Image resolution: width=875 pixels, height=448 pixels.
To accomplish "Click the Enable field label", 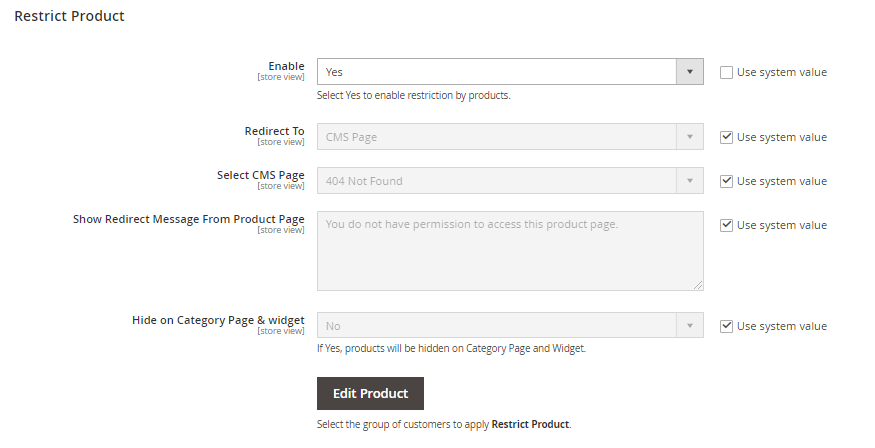I will pyautogui.click(x=286, y=66).
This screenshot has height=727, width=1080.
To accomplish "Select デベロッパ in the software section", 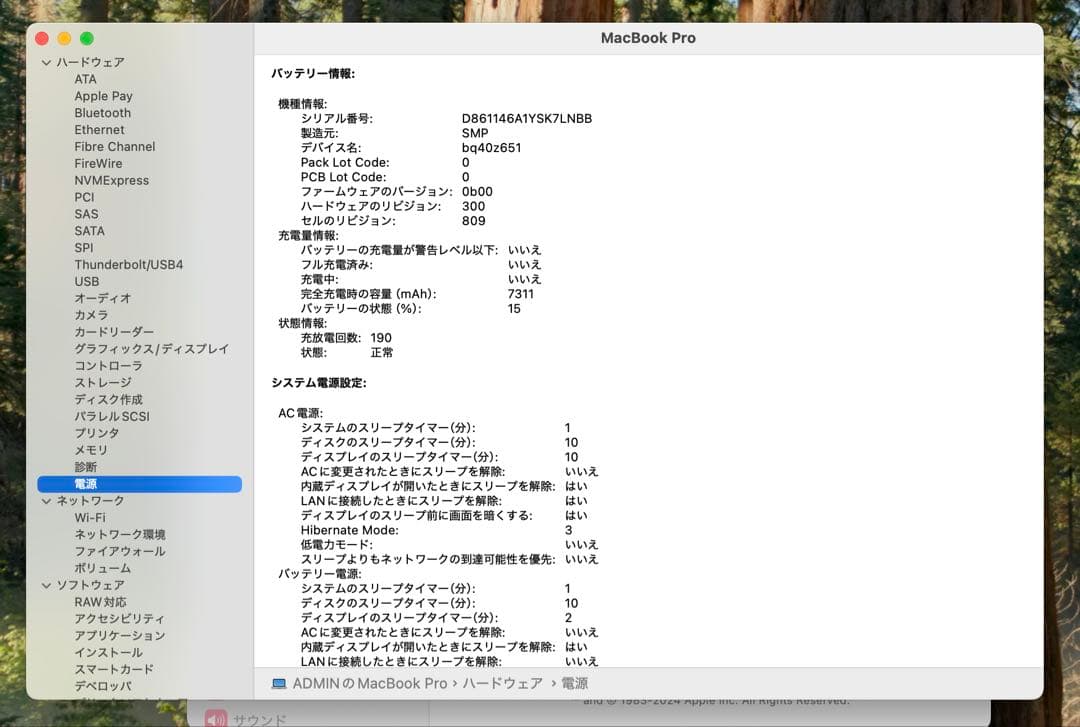I will pyautogui.click(x=103, y=686).
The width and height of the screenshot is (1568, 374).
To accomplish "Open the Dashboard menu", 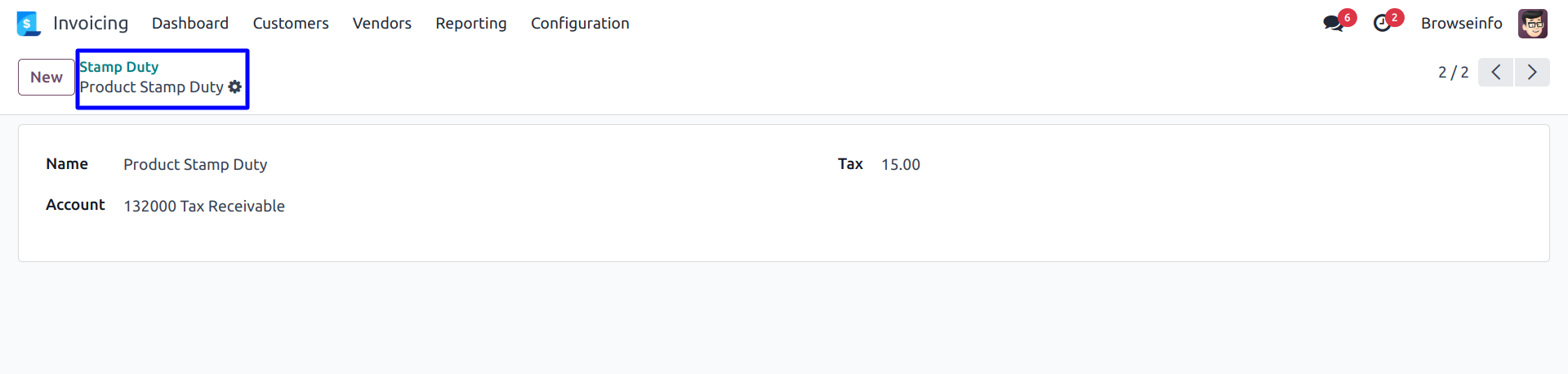I will pos(190,24).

■ ■ ■ ■ ■ ■ ■

- _WHAT NEEDS TO BE DONE_:
The lines to return are those in the entries above that include "screenshot".

- _PROBLEM SOLUTION_:
This screenshot has height=727, width=1080.
The width and height of the screenshot is (1568, 374).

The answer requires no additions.